Right now I'm solving a physical problem, but I faced with some mathematical difficulties. I'm having a problem with taking Fourier integral of $\frac{1}{|x|}$. It seems to me that I'm doing it too straightforward.
$$\int\limits_{-\infty}^{+\infty}\frac{e^{-ixk}}{|x|}dx = \int\limits_{0}^{+\infty}\frac{e^{ixk}}{x}dx + \int\limits_{0}^{+\infty}\frac{e^{-ixk}}{x}dx = 2\int\limits_{0}^{+\infty}\frac{\cos kx}{x}dx = -2\operatorname{Ci}(\xi = 0).$$
where $\xi = kx$. Here $k$ is a wave vector, $x$ is a cartesian coordinate. And cosine integral seemes to be appeared. I know that it is divergent in 0, but from some physical reasons one can put it $\xi = \xi_0 \ll1$ to make it converge.

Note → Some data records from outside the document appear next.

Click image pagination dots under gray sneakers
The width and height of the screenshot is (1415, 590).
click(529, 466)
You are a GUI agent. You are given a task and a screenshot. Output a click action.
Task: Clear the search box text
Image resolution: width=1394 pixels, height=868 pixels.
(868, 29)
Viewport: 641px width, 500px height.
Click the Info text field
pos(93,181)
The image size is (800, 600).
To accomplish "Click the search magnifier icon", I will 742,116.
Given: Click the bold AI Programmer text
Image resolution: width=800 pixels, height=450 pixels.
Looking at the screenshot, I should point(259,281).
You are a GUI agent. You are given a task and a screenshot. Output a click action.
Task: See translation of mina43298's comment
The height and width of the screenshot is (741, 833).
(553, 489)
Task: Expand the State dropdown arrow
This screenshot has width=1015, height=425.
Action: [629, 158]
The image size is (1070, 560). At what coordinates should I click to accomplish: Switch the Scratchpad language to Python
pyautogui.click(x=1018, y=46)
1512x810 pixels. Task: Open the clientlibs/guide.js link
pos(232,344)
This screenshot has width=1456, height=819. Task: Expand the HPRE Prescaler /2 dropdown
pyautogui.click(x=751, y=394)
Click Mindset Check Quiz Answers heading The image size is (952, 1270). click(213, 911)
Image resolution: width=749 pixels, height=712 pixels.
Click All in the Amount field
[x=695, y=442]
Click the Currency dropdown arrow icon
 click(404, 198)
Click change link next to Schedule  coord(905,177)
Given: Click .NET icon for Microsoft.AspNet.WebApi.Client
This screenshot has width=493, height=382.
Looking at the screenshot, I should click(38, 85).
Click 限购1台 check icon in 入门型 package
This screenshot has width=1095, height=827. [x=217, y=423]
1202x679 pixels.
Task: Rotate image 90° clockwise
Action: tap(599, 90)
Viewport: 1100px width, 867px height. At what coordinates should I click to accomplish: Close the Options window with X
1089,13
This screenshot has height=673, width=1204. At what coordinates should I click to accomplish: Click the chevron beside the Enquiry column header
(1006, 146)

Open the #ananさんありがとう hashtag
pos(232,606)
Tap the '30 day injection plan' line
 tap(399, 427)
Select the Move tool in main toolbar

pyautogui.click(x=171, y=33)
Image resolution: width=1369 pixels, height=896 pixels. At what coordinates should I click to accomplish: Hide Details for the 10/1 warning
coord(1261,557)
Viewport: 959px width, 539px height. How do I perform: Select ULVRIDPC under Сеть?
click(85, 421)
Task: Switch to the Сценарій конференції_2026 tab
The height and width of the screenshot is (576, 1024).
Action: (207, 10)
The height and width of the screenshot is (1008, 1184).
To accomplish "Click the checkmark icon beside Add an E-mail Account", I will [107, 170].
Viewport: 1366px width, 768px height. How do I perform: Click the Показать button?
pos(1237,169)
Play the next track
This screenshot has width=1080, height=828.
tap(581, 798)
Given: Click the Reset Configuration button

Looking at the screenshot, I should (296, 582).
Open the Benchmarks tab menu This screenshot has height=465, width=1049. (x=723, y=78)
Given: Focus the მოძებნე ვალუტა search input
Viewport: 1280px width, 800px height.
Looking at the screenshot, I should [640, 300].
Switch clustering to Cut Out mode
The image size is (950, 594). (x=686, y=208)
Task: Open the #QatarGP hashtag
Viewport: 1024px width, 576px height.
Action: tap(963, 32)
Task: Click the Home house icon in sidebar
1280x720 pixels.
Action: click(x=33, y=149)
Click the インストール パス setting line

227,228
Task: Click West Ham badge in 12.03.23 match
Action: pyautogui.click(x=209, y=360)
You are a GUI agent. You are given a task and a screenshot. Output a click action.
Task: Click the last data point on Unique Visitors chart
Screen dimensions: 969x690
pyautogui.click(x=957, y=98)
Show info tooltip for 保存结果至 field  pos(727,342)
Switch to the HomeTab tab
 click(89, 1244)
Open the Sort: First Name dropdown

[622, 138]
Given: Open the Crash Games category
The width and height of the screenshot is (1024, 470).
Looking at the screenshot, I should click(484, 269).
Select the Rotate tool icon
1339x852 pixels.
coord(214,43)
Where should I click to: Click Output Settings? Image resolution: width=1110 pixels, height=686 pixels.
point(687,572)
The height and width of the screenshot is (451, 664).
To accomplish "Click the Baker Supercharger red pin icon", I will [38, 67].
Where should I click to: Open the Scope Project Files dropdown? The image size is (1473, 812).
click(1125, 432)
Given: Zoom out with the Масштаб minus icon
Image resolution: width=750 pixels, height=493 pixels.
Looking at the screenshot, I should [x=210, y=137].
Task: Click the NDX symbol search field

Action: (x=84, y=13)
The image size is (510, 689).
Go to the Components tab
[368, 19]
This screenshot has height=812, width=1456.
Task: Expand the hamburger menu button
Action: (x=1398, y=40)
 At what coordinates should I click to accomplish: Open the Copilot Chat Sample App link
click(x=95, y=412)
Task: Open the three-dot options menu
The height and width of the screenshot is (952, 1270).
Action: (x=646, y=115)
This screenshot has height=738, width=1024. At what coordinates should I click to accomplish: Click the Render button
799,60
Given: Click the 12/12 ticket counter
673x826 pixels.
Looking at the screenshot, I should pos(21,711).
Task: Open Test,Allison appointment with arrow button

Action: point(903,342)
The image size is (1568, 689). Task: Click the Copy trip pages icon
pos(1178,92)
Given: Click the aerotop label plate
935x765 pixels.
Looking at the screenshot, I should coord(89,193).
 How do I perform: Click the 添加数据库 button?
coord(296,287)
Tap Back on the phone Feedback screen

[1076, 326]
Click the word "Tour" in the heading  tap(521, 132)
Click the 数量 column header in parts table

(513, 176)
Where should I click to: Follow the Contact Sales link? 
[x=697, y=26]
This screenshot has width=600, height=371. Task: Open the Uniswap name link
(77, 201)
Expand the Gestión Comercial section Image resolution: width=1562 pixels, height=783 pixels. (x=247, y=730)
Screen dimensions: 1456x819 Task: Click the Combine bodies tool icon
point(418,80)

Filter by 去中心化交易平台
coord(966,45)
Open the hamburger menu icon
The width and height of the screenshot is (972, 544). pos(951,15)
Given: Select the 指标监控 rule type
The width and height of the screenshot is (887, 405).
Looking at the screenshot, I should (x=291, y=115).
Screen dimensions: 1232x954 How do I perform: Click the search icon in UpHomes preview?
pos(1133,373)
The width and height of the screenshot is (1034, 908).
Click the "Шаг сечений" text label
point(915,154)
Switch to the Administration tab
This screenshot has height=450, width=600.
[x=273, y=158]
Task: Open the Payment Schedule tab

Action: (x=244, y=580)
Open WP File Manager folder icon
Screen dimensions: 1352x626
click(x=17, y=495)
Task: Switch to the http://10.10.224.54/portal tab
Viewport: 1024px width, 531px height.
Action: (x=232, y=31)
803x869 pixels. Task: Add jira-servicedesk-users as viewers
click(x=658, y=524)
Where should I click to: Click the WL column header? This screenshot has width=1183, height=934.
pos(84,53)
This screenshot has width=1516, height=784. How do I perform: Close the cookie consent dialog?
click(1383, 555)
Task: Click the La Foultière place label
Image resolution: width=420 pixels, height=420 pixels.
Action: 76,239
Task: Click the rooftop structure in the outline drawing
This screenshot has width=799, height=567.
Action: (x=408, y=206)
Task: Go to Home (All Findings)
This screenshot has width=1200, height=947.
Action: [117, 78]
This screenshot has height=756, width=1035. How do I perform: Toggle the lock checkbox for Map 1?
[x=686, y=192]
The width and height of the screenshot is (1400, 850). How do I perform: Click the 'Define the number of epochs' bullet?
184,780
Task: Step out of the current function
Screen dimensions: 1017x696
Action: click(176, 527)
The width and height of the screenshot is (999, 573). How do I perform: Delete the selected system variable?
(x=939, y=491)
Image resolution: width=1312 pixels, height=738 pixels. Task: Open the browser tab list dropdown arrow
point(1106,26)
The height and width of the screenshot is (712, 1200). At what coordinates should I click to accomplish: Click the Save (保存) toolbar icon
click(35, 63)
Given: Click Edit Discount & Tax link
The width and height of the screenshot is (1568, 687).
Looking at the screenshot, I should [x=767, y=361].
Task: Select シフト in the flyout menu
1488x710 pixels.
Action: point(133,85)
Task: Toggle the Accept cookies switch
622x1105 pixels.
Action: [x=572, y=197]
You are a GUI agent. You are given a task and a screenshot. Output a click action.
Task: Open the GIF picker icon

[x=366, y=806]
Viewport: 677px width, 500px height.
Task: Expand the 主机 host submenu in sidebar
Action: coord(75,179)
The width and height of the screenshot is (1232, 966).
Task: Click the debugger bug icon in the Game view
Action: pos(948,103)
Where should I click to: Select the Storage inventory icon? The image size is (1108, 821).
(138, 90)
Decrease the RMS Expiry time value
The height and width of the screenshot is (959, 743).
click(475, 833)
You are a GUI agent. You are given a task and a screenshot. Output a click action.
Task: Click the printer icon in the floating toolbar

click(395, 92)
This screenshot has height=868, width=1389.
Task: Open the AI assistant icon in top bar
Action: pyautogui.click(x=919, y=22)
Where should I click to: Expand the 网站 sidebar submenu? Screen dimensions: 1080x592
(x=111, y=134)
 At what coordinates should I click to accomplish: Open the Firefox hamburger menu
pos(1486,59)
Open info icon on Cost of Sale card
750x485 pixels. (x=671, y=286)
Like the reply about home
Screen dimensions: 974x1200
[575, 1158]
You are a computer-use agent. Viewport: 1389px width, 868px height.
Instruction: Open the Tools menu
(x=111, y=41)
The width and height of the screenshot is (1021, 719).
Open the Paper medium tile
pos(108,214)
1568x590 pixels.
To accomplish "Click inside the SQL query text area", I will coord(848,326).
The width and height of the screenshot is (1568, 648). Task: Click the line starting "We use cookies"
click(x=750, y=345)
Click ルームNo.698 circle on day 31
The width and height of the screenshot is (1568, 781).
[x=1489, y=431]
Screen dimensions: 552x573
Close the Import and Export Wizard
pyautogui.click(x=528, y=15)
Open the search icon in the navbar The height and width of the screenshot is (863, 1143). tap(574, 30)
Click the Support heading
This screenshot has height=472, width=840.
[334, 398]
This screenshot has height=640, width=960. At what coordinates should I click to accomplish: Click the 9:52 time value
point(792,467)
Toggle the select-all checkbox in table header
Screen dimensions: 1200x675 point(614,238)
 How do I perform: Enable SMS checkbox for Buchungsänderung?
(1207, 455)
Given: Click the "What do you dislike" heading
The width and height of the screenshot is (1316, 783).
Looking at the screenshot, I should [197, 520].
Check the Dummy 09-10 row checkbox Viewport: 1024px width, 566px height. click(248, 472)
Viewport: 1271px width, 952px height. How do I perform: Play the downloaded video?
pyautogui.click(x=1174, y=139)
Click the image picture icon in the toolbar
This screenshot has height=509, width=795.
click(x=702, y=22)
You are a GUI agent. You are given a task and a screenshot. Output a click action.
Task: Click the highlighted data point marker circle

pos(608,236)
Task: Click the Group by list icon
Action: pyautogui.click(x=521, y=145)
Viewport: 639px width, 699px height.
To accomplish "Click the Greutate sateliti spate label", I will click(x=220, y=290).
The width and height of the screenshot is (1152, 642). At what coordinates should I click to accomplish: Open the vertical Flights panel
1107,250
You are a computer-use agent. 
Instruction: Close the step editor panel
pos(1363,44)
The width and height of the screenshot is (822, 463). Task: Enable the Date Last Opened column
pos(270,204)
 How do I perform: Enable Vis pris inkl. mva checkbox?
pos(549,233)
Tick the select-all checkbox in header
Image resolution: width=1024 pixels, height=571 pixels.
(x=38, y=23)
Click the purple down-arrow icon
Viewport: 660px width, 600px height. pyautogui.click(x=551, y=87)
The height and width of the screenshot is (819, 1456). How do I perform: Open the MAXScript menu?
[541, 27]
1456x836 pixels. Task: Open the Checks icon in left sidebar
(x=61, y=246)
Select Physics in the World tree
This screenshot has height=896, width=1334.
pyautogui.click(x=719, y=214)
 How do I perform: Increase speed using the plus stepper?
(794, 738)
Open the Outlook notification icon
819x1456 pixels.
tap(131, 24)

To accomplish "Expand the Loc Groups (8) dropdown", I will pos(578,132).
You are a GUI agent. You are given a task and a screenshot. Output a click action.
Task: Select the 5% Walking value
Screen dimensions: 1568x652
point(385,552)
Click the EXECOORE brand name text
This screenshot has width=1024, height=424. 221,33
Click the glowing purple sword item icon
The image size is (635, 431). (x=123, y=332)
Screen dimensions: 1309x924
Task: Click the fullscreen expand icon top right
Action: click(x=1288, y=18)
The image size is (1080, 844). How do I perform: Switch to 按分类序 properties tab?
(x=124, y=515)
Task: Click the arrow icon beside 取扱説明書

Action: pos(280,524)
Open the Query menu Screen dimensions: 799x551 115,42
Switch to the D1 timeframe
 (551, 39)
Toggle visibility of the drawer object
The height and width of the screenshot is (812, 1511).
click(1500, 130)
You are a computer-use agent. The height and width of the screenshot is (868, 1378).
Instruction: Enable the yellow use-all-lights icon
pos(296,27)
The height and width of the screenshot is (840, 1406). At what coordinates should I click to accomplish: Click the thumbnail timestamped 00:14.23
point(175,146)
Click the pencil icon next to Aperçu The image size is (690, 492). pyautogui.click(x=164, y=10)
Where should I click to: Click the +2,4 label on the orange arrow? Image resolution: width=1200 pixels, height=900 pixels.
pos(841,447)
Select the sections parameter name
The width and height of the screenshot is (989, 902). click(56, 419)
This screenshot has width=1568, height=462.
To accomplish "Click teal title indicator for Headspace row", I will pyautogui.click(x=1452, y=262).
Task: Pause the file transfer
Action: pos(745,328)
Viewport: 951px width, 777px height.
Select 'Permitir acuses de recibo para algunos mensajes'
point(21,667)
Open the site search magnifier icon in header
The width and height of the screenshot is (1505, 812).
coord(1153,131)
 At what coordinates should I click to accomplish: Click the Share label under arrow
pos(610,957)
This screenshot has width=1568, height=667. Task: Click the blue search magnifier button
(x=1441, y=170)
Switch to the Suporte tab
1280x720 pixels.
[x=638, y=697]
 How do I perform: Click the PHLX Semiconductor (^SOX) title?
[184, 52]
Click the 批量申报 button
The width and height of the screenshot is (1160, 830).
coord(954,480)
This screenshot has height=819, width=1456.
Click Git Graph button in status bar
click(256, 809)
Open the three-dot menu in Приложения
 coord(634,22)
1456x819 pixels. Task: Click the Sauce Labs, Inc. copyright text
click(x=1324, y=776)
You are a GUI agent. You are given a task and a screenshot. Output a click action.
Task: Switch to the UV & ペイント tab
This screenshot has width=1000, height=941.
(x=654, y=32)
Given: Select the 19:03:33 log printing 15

I used Mathematica 10 to check it (I used InverseFourierTransform), but what I got is this: $$\int\limits_{-\infty}^{+\infty}\frac{e^{-ixk}}{|x|}dx = -2 (\gamma + \ln|k|).$$
The RHS looks similar to cosine integral but it's not.
P.S. The initial integral is divergent. What am I s'posed to do? Could you help me out?